What To Do With a Headless Lizard
I quickly went home, put on gloves, and brought a cardboard box down and removed the remains of the lizard to the box. This stopped the squeals of the kids (although my grandson said it would be all over school the next day, this tale of the living headless lizard). The lizard’s body remained still and whatever life remained in it quietly ebbed away.
I immediately called our local wildlife rescue, whose emergency number I keep in my contact list. I think the woman answered thought I was deranged, because she told me to call reptile experts to see if lizards can live without a head. My questions was more along the lines of stopping any immediate suffering, although without a head, I wasn’t sure what would receive any pain sensations. But that lizard’s body had some fight in it when I approached the scene, and the children had witnessed it.
I felt sick after witnessing the kids’ giddiness in dealing with the injured body of the lizard. One girl was trying to kick the lizard to the grass at the side of the walk. I know she meant well, but it seemed so disrespectful to this once beautiful animal. I asked her, “Would you want someone kicking your body aside if you were the one injured?” The truth is, no one knew what the kindest thing would be; not one of us ever had to deal with a beheaded body before. I rather hope this is not something that will ever occur again, either.
Becoming the Crazy Lizard Lady
I think I have now become the Crazy Lizard Lady of the neighborhood. My grandson quipped that if you want to rescue animals, this is what you get — sometimes, the animal is a headless lizard that no one quite knows how to help. The lizard posed no threat to anyone; with no head, he was unable to bite, or fight, or get away. But the pathos of what seemed to be a living body detached from a thinking head was frightening to the children, and they reacted by screaming and inquisitively investigating the body’s response to stimuli. The lizard’s body never moved once he was peacefully put into the box but I admit I found the whole ordeal unsettling. It triggered the helplessness one often feels in combatting the human supremacy and speciesism that reduces life to death to commodification.

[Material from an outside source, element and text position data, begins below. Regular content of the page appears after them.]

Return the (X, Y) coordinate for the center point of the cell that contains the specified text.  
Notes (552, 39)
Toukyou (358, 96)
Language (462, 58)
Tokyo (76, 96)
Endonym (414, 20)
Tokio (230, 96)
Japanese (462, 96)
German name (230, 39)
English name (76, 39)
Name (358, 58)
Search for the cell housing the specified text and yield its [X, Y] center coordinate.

This large lizard appeared to be an exotic breed, not a local animal. The exotic pet trade results in unnecessary deaths for millions of animals. In fact, right here in the DFW area, the nation’s largest rescue of exotic animals took place two years or so ago, from reptiles to mammals to insects to birds. Over 26,000 animals were confiscated, and some 500 different species of animals were involved. With the help of local rescue workers and the SPCA of Texas, 22,000 animals survived the move and subsequent care. How very tragic to see a beautiful member of a species of lizard reduced to a frightening spectacle on the sidewalk, far from what may have been his or her native home. And how sad for these children to be so unaware of the plight of these animals even as they are being divested of an opportunity to appreciate them. This strange experience left me in despair, both for the individual animal and his wasted opportunity for life, as well as for the children that will inherit this shrinking world of wildlife and biodiversity. We were all left wondering who or what claimed the head of that lizard, what his story was, and how he came to be on the sidewalk on the route home from public school. The headless body seemed to epitomize the daily disasters we in the animal rights movement find all too familiar, a physical embodiment of human detachment from the natural world that results in tragedy, every minute of every day.